For a given language or file format OpenGrok needs following streams of
terms: (or Lucene fields to be exact)
A. Human readable words (Lucene Term):
For eg. In ASCII files these are words, in an ELF executable file
these are words in symbol and string tables.
B. Definitions:
For eg. In C file these are function definitions, variable
declaration.., In Makefiles these are make targets. Finding definitions
is mostly done by Ctags, except for few file types like Java Class files.
C. Symbols:
program symbols aka identifiers, Ignoring comments, string literals.
Apart from these
OpenGrok also needs
1. to generate html cross reference.
2. to identify file extensions and magic numbers (first few characters
that identify the file type)
Have a look at Analysis section of
http://opensolaris.org/os/project/opengrok/manual/internals/
Which shows how how a file travels through opengrok's analysis section.
For your language you may need to implement A, B or C and 1 and 2,
depending on how opengrok already handles them.

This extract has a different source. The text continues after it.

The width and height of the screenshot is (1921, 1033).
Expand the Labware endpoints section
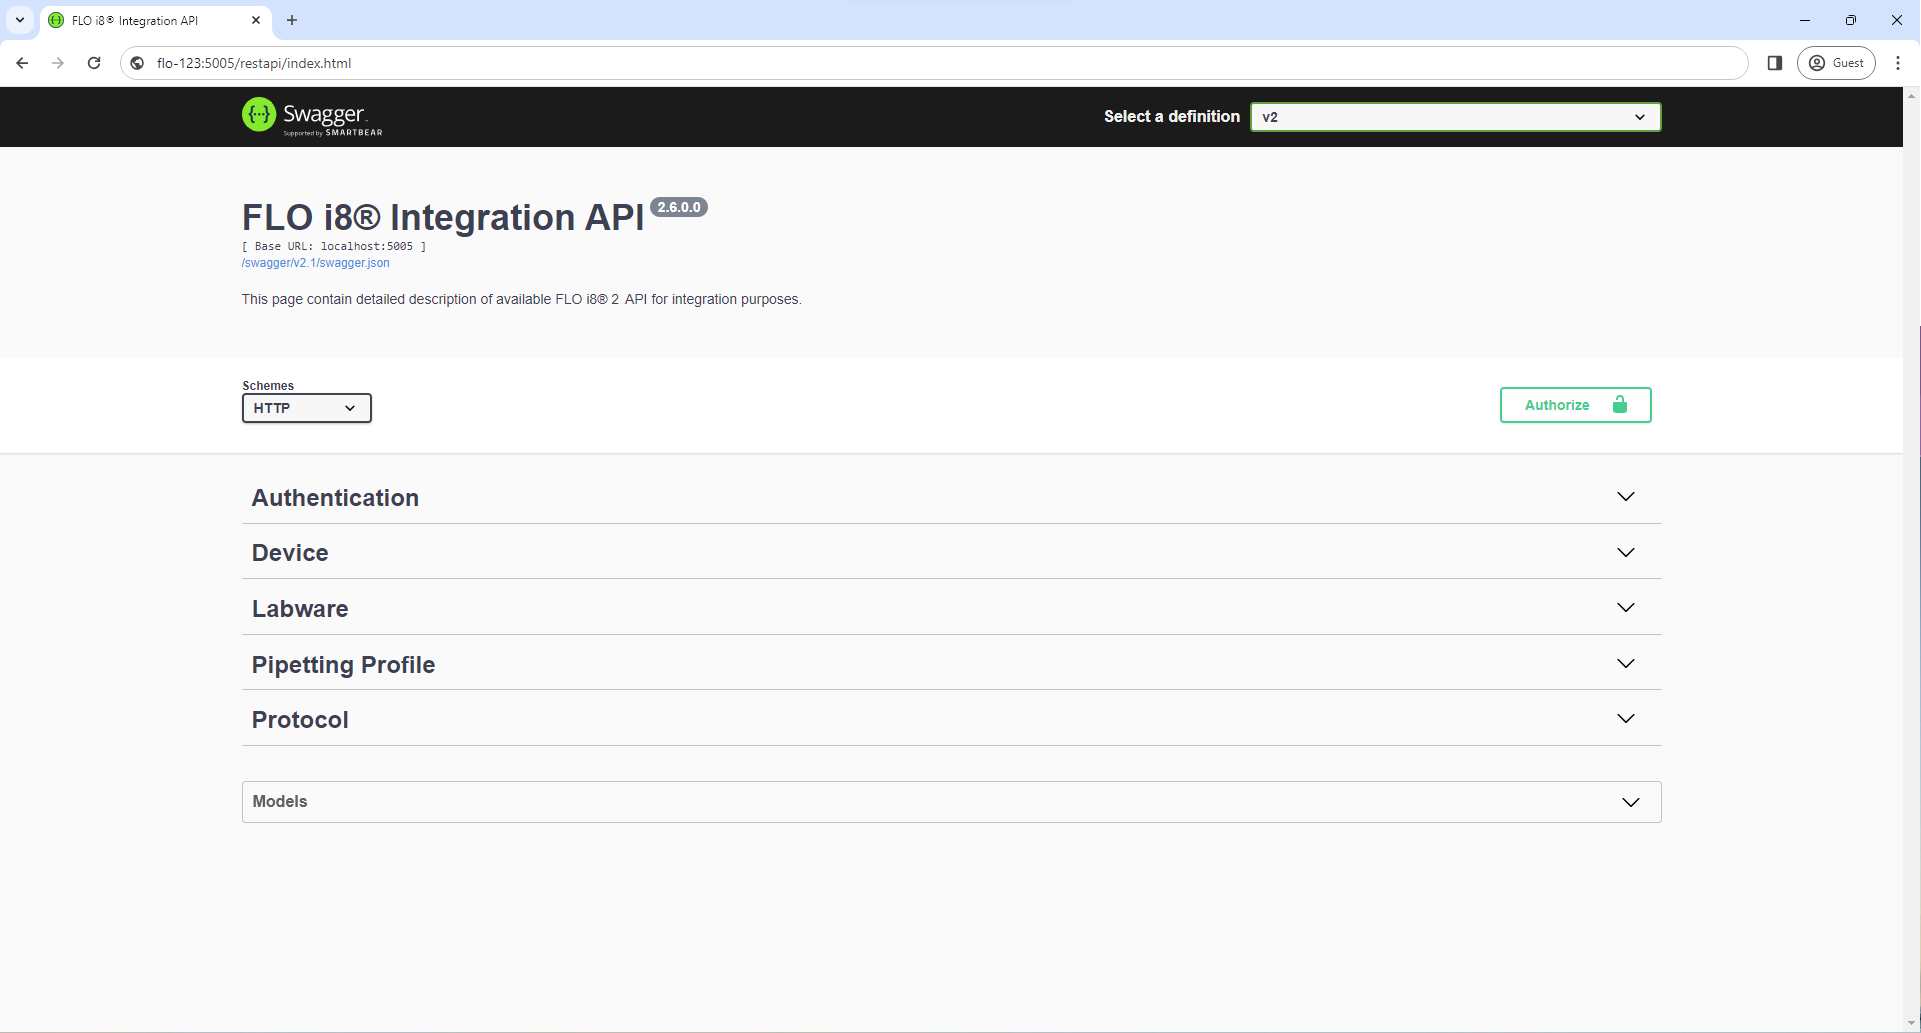click(300, 609)
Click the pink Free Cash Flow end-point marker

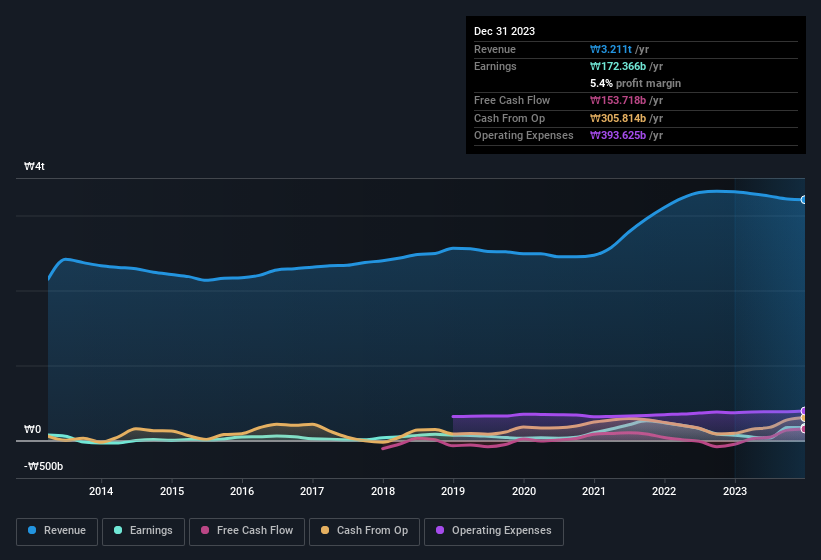pyautogui.click(x=804, y=429)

Tasks like A and B are
common to most languages and opengrok already has analyzers that do it.
For A: if your file is in plain text (ASCII or Unicode), then you don't
have to write anything extra for this.
For B: if your language is recognized by ctags or if it is easy to add
regular expressions to ctags config to make it recognize your language
definitions, then skip this part.
for C: you may have to write your own lexical program that just filters
program identifiers (and ignores comments, strings etc)

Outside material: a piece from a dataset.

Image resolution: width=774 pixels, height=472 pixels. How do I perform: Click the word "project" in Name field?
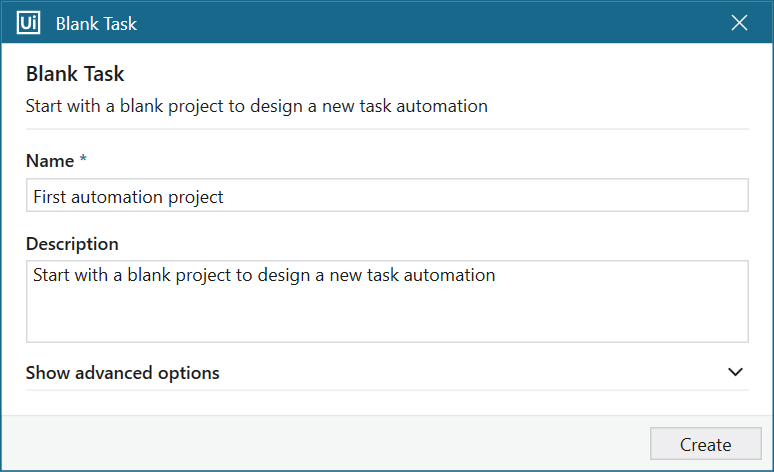pos(195,197)
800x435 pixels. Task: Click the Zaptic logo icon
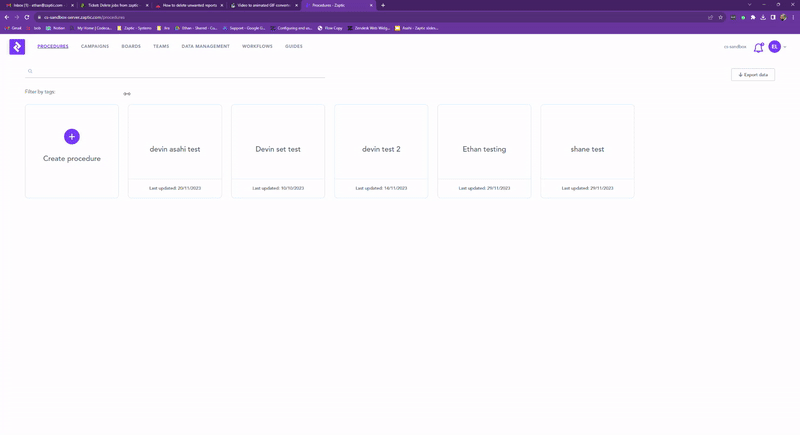click(x=17, y=47)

for 1. you may have to write your own lexical program that prints html
for a given source file.
Best is to copy a closest example and then start from there,
Java or Lisp are good examples:
http://src.opensolaris.org/source/xref/opengrok/trunk/src/org/opensolaris/opengrok/analysis/lisp/
There are two jflex files, one extracts symbols another generate HTML.
LispAnalyzer.java ties everything together.
I'll turn this email to a "HOW-TO Add support for a new language"
document on the opengrok site.
-Chandan